By Angelina Tang
Picture this: you are an Isshin-ryu karate student. You’ve been training for years and you are to test for your black belt in two months. The requirements for testing involve partnering with other high-ranking belts at the dojo and demonstrating self-defense techniques for certain types of attacks with them. As such, most of your partners are black belts–senseis, teachers. You show them your ideas, and naturally, as teachers do, they give you their feedback and critiques. In general, critiques are good–think your Commonapp personal essay. You can choose to accept or reject advice based on how it fits your vision. They still are good, here, for the sake of improvement. However, this person is your partner and they will only accept you doing their revision. Part of this is objective success–if you’re doing something wrong, they’re obviously going to correct that. But, part of it is also personal preference; if your partner loves arm bars, for instance, they will naturally advise you to do a lot of them, too. Some partners are nicer than others about flexibility for your style, but at the end of the day, what happens is this: your ideas become altered by your partner’s advice. Your partner’s style begins to blend with yours, inevitably becoming a part of it. And then, when you look at your self defense techniques, you have to ask yourself–are these really my techniques, or somebody else’s that I’m masquerading as my own?

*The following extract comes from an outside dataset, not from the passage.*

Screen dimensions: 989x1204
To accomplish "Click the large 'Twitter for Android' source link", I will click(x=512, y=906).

This is a scenario applicable to many contexts, not just a black belt test. Ideas are always subject to change as one learns and grows–such is life. We, as people, are always changing due to external influences. We have mentors that inspire us, experiences that change us, realizations that shape us. And yet, in considering the external nature of these influences, the implication is that nothing we do or are is truly original. We are amalgamations of the people around us–those we love and hate, and those who just exist in the same space as us. Our personalities shift as we learn to mesh with other people; our behaviors change due to pain, to anger, to avoidance; our mannerisms change even just according to the latest social media trend. These changes are not innovative–they are, at the bare bones of it, parroting other people.

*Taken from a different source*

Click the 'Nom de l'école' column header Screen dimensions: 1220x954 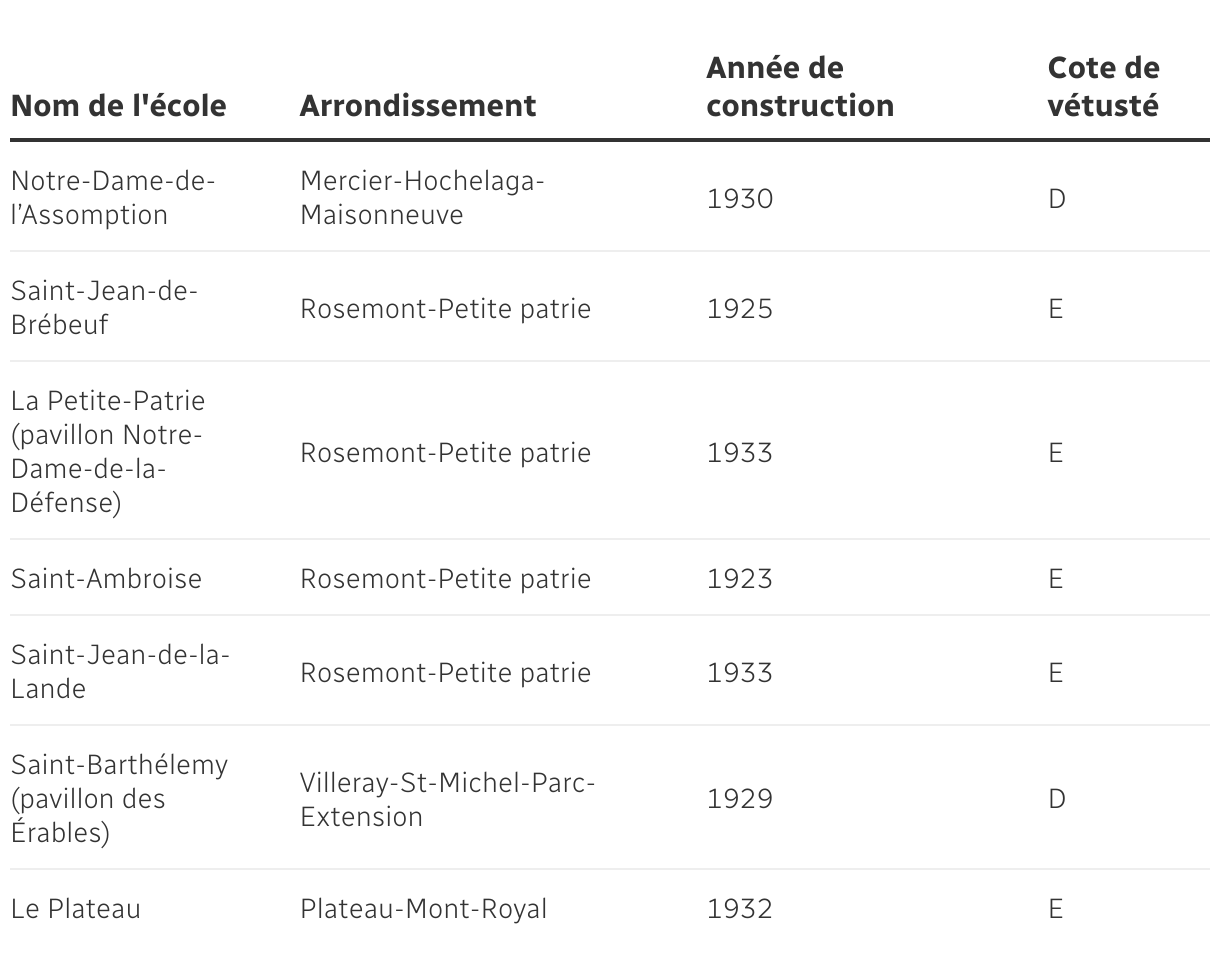(118, 105)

And our ideas–they, too, are an amalgamation of the things we learn. New knowledge, as it is assimilated into our brains, prompts new thoughts, but these thoughts are still just based on knowledge somebody else already had and is imparting upon you. Our inspirations–they, too, came from something you saw, something you read or heard. They are all based on something. Thus, tying back to the black belt test scenario–were, then, your original ideas yours, or just fragments of the techniques your dojo master taught you?

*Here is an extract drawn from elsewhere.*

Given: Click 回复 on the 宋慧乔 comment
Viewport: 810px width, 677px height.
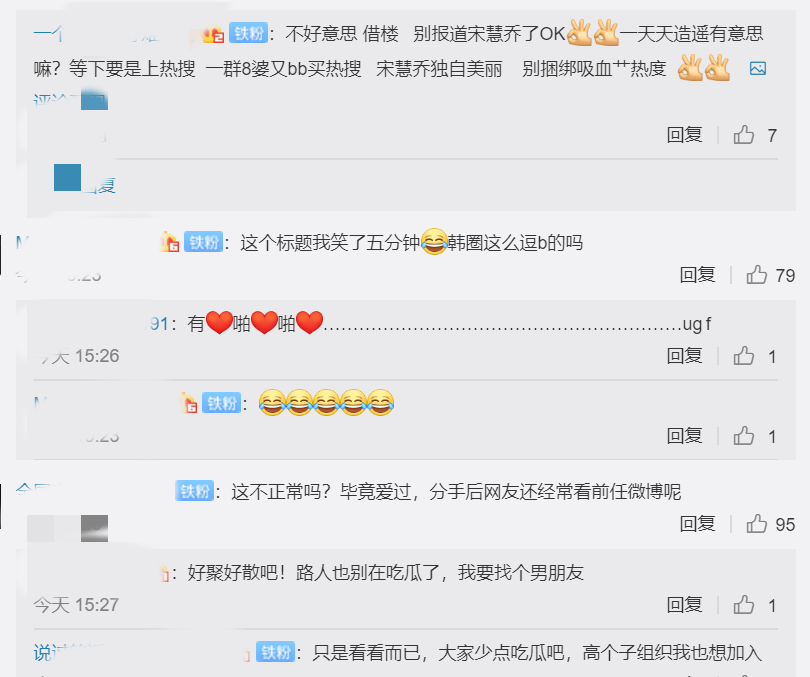Looking at the screenshot, I should (684, 135).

Of course, it may be argued that some things are clearly more original than others–like, an essay you wrote by hand could be considered authentic compared to something ChatGPT wrote. That is true; originality, or a false sense of it, is still superior to plagiarism in that regard. But, look at the essay you wrote–the ideas are based upon the book it is about and the things your teacher taught you, the tropes that you have seen many, many times in stories, that you did not create. You may be more original than you would be if you copy-pasted mindlessly from an A.I., but that does not mean you are original. A grey gradient does not equate to a definitive black and white.
So, there is no definite originality anymore. What of it? It’s okay. You can still be more original. There is no reason for you to cheat simply because your ideas are not entirely novel–nobody’s are. Humans are all just trying their best to navigate a world that demands originality of them, an oversaturated world where almost anything you can imagine has already been imagined, where a top 0.1% is genius enough to think of something new. You do not have to be original to be a good person. Do not let imposter syndrome tell you otherwise–if your standard is impossibly high, then you will be impossibly miserable for the rest of your life. Simply be as original as you can be. You will never reach a perfect 100%, but just for today, a passing grade is enough.